──────── Data to use
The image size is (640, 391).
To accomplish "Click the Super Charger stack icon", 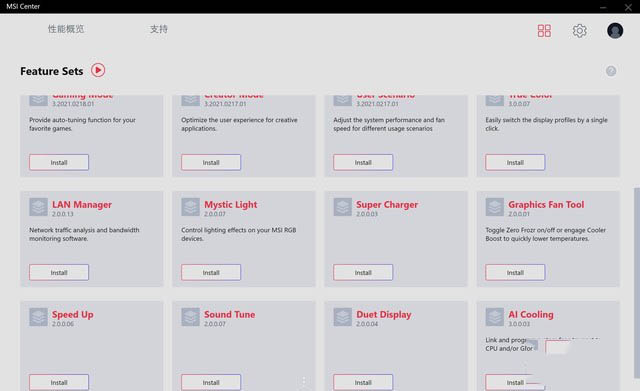I will pyautogui.click(x=342, y=207).
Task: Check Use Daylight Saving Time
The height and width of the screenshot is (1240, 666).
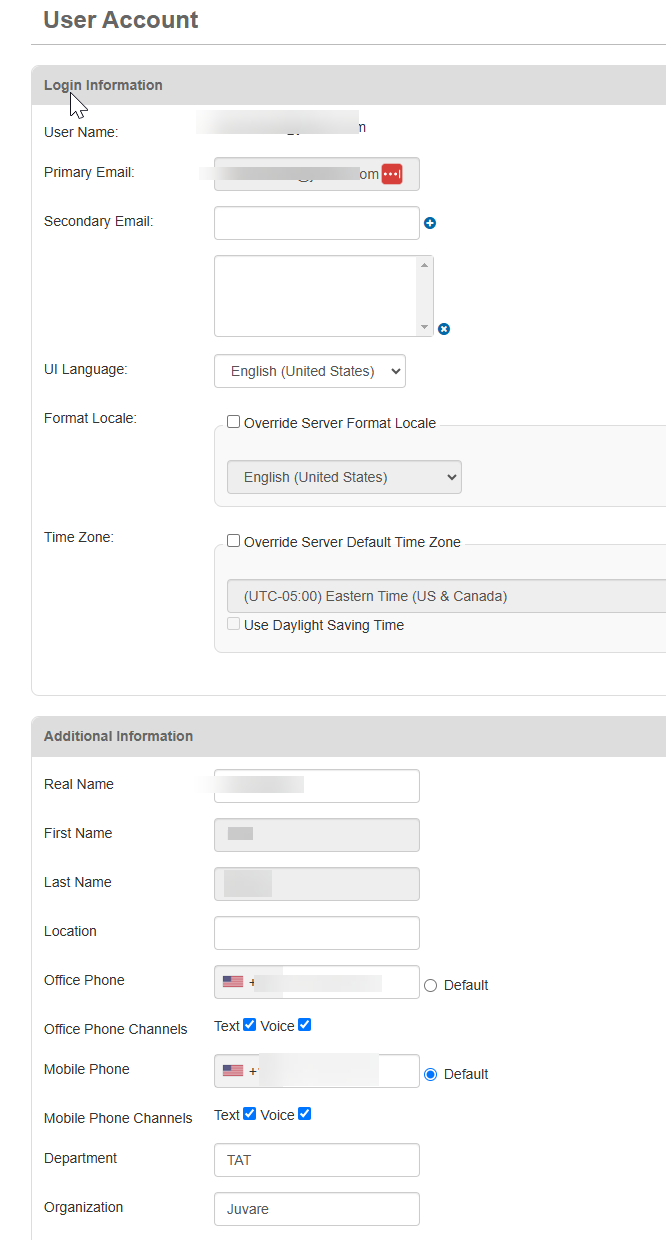Action: click(x=233, y=623)
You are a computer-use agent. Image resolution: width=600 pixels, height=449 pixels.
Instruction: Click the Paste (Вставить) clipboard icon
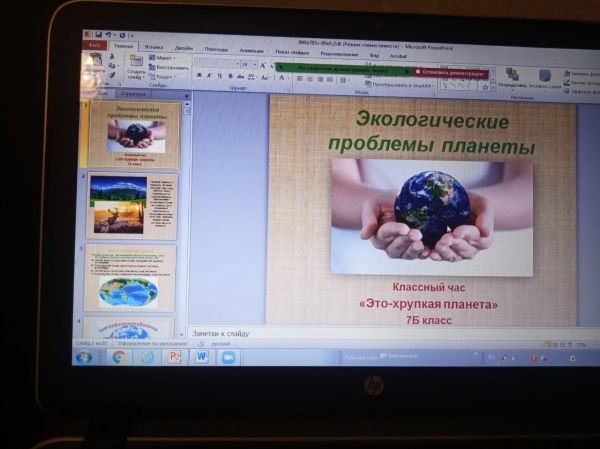tap(94, 64)
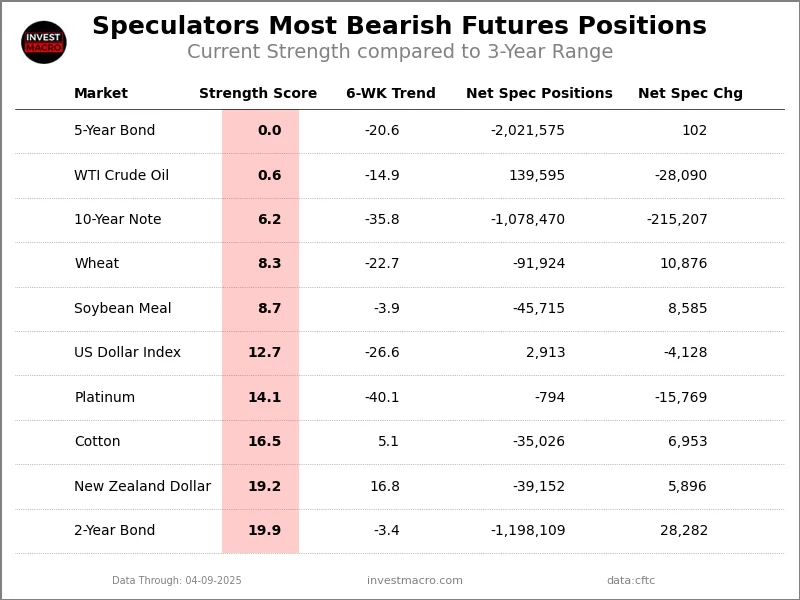This screenshot has height=600, width=800.
Task: Click the 2-Year Bond strength score 19.9
Action: [x=265, y=531]
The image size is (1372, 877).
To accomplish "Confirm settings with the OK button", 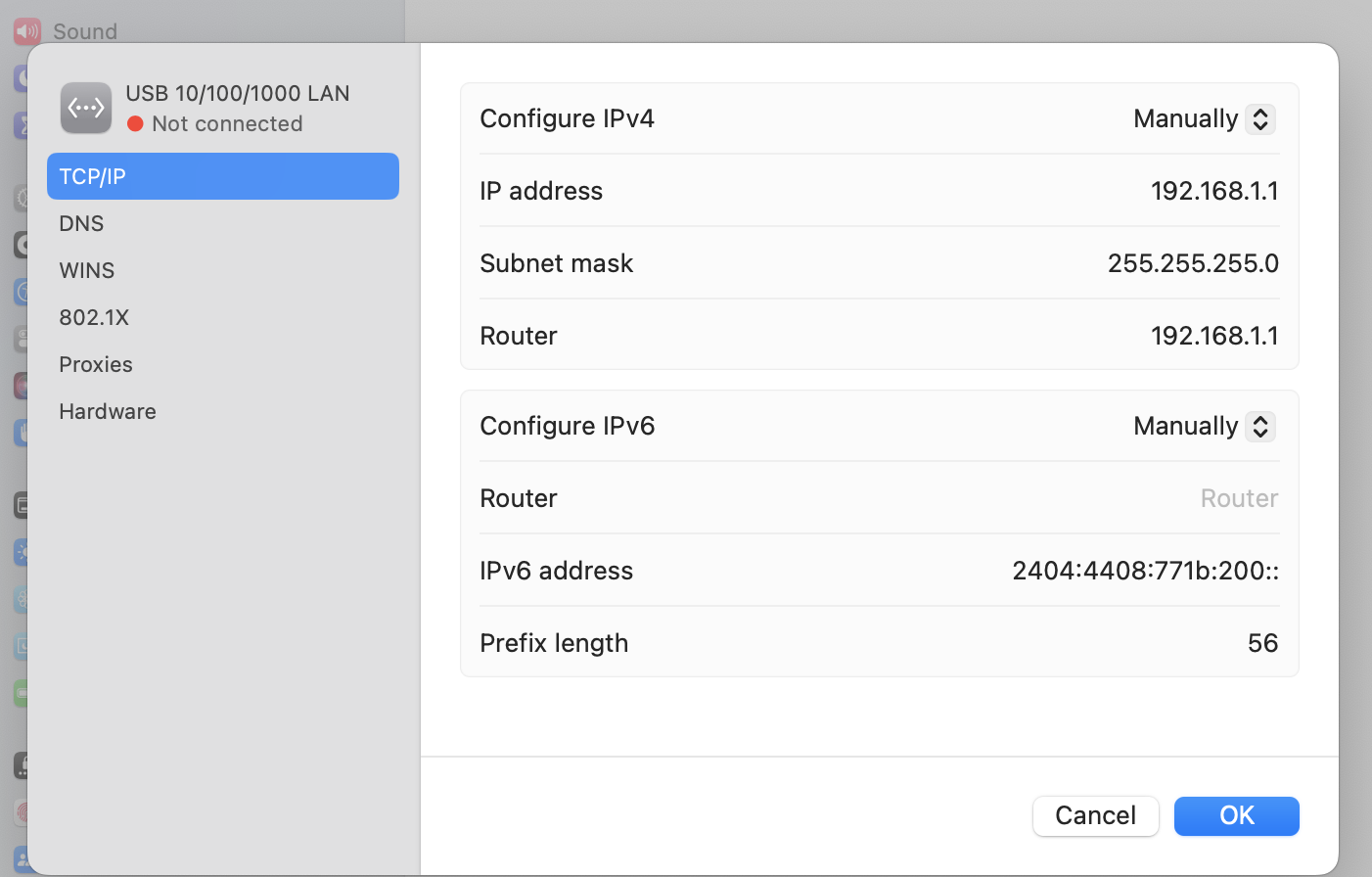I will 1236,815.
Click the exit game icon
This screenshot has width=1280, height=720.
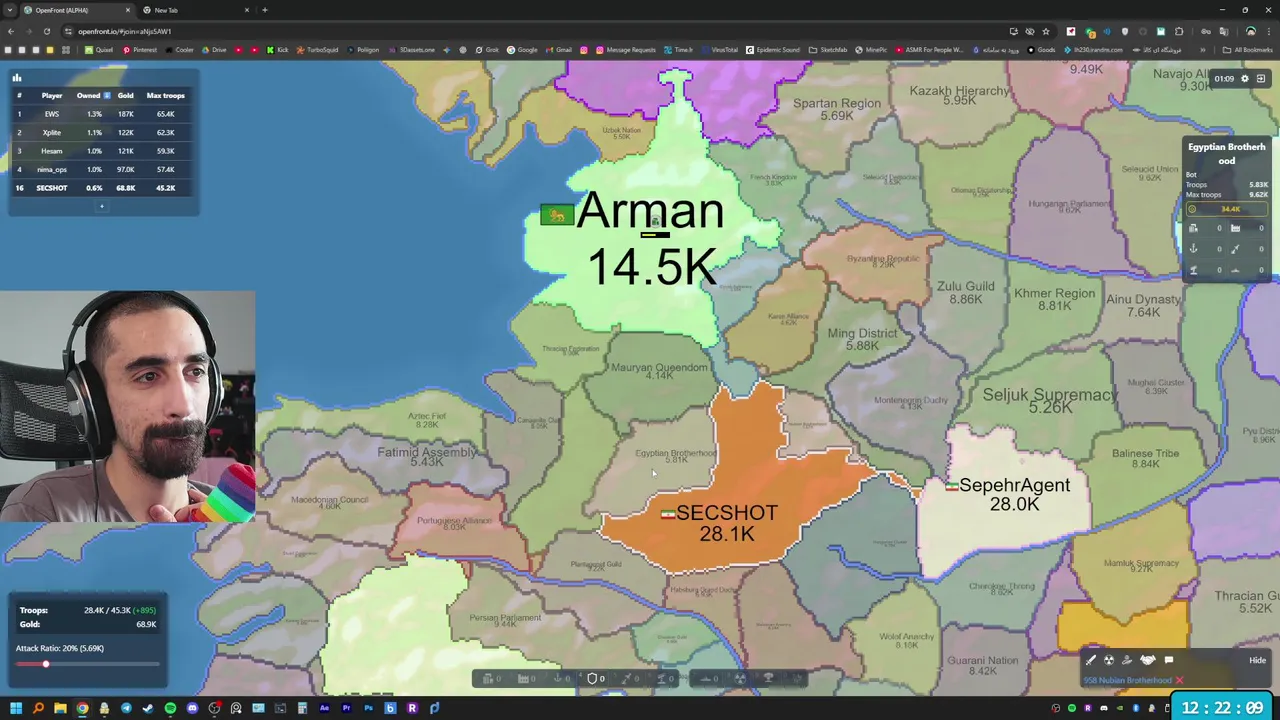click(1261, 78)
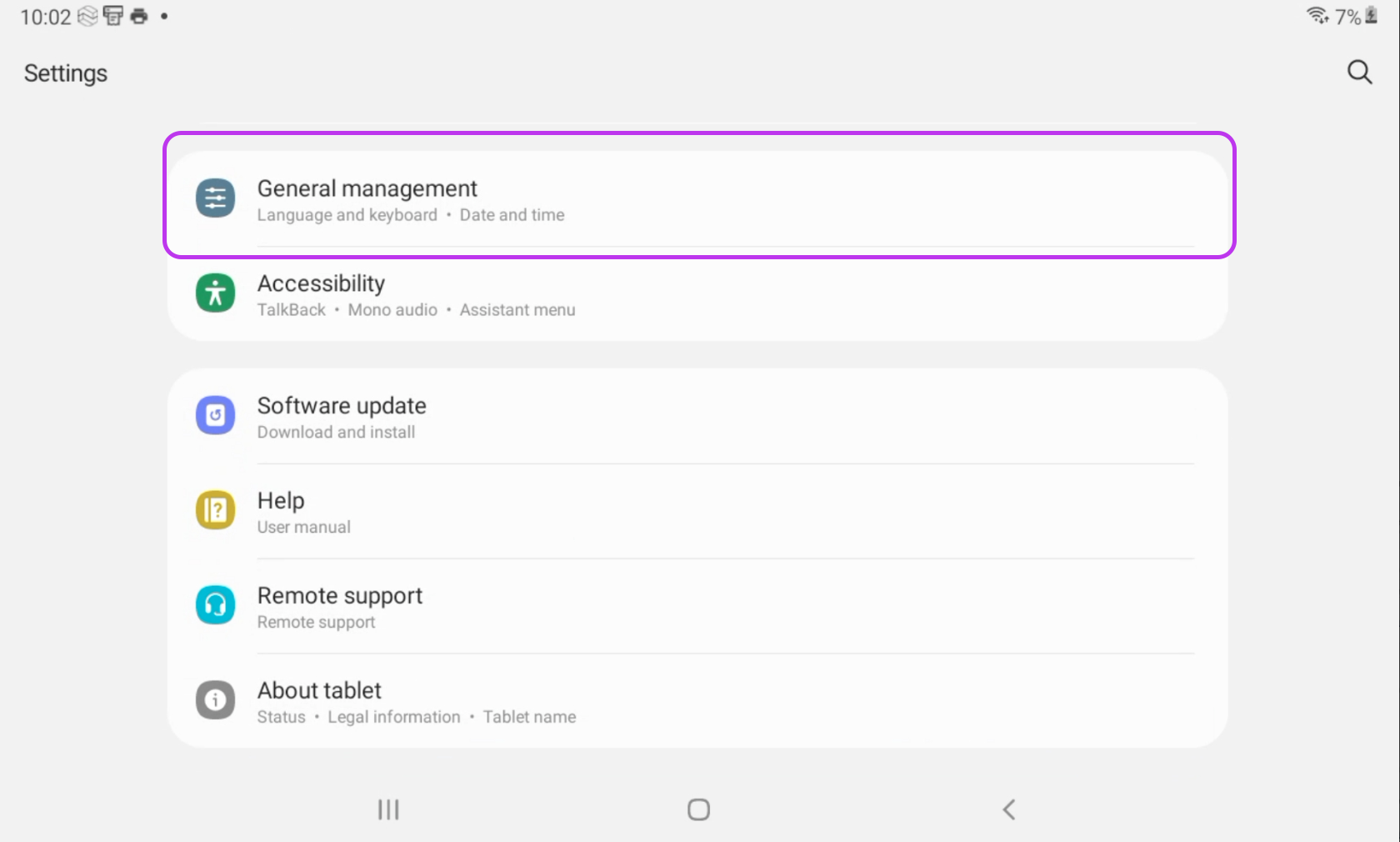Select Software update label

[x=342, y=406]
────────────────
# What is expected
Each line from the one that contains "Task: Check Use Daylight Saving Time" down to the one that contains "The image size is (1372, 877)." is to be returned exactly as it stands above, both ends included, with pictures removed.

# Exercise response
Task: Check Use Daylight Saving Time
The height and width of the screenshot is (1240, 666).
Action: click(x=233, y=623)
You are a computer-use agent. Image resolution: width=600 pixels, height=449 pixels.
Instruction: Click the Paste (Вставить) clipboard icon
tap(94, 64)
This screenshot has height=600, width=800.
Task: Click the 2-Year Bond strength score 19.9
Action: [x=265, y=531]
The image size is (1372, 877).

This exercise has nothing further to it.